### GIVEN PROBLEM:
Copy the data below word for word, starting at the line that contains "Given: Toggle green" and ending after the line that contains "Looking at the". Omit the pictures.

### THE DATA:
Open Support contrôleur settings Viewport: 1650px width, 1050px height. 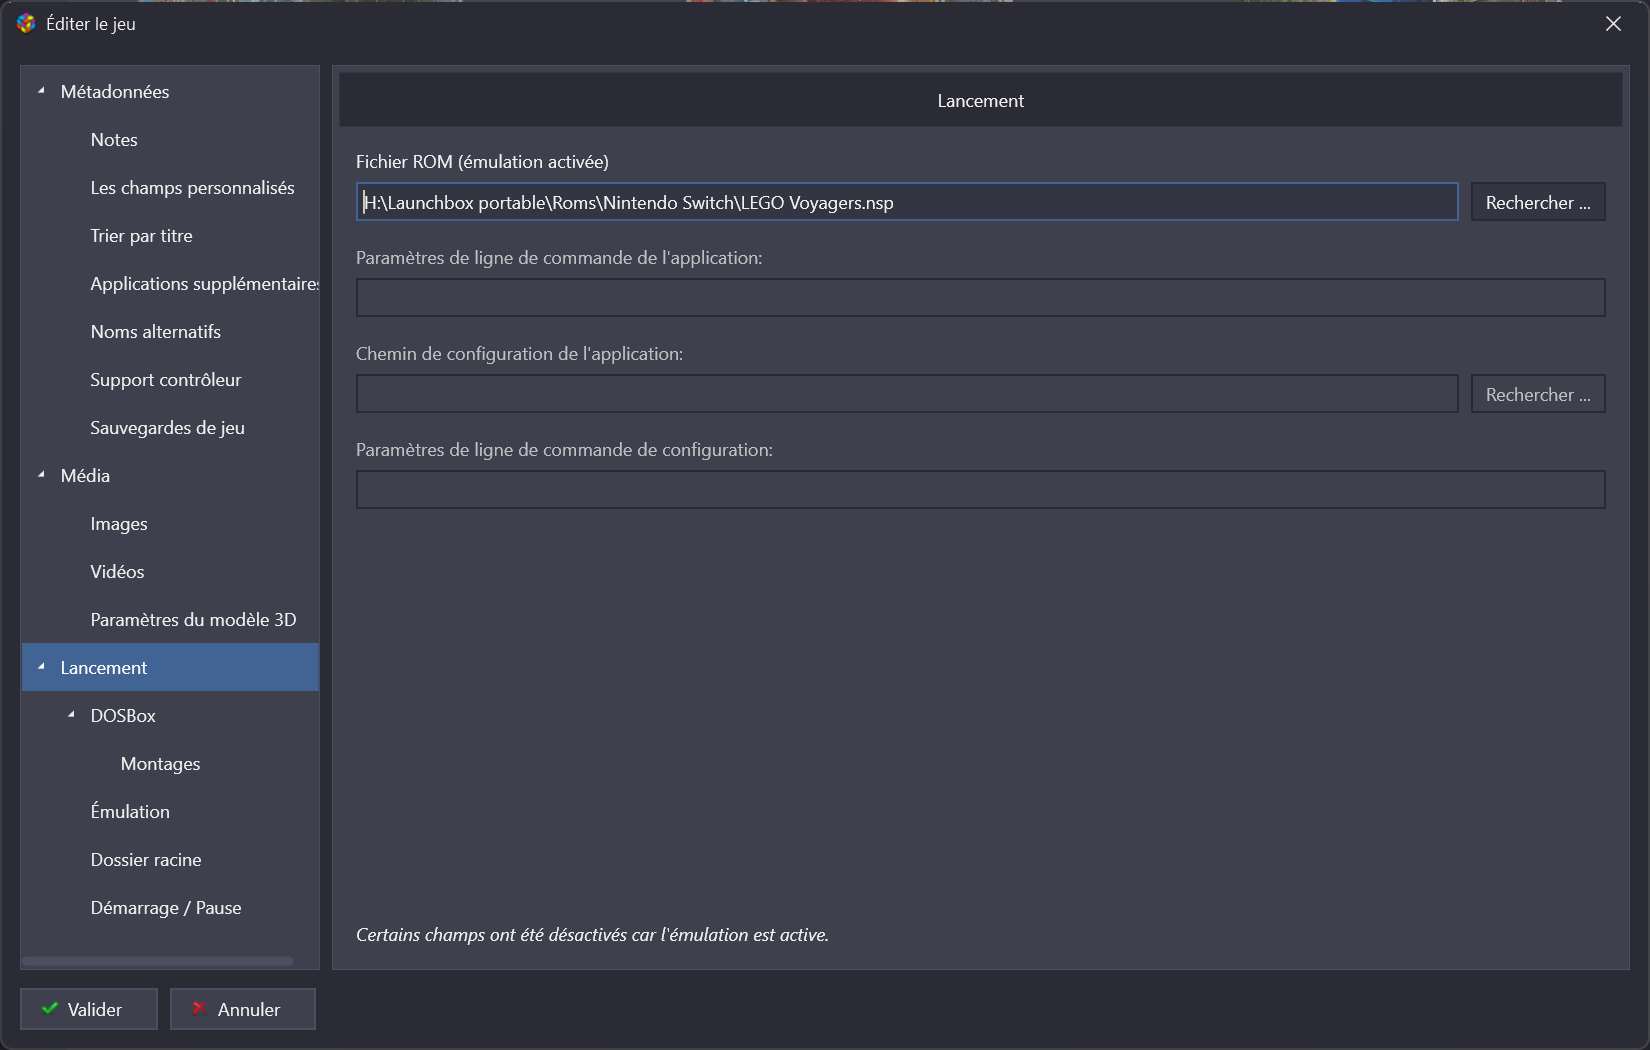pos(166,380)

...

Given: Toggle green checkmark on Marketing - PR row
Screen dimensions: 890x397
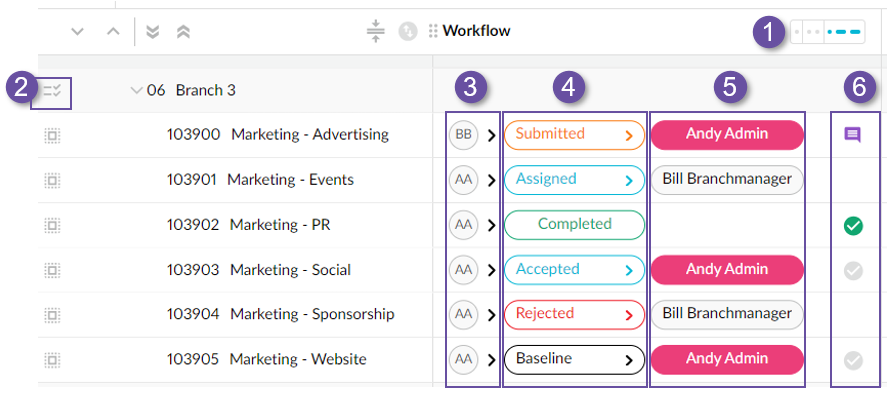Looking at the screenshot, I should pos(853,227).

--

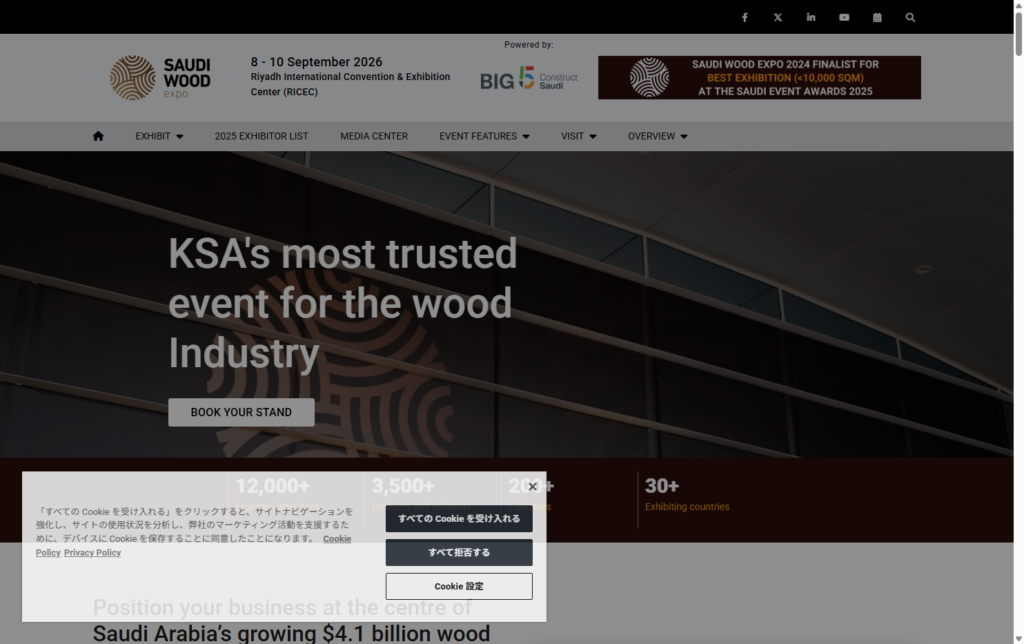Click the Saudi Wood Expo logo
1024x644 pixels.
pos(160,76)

### RIGHT ANSWER:
Given: Toggle green checkmark on Marketing - PR row
Screen dimensions: 890x397
Looking at the screenshot, I should pos(853,227).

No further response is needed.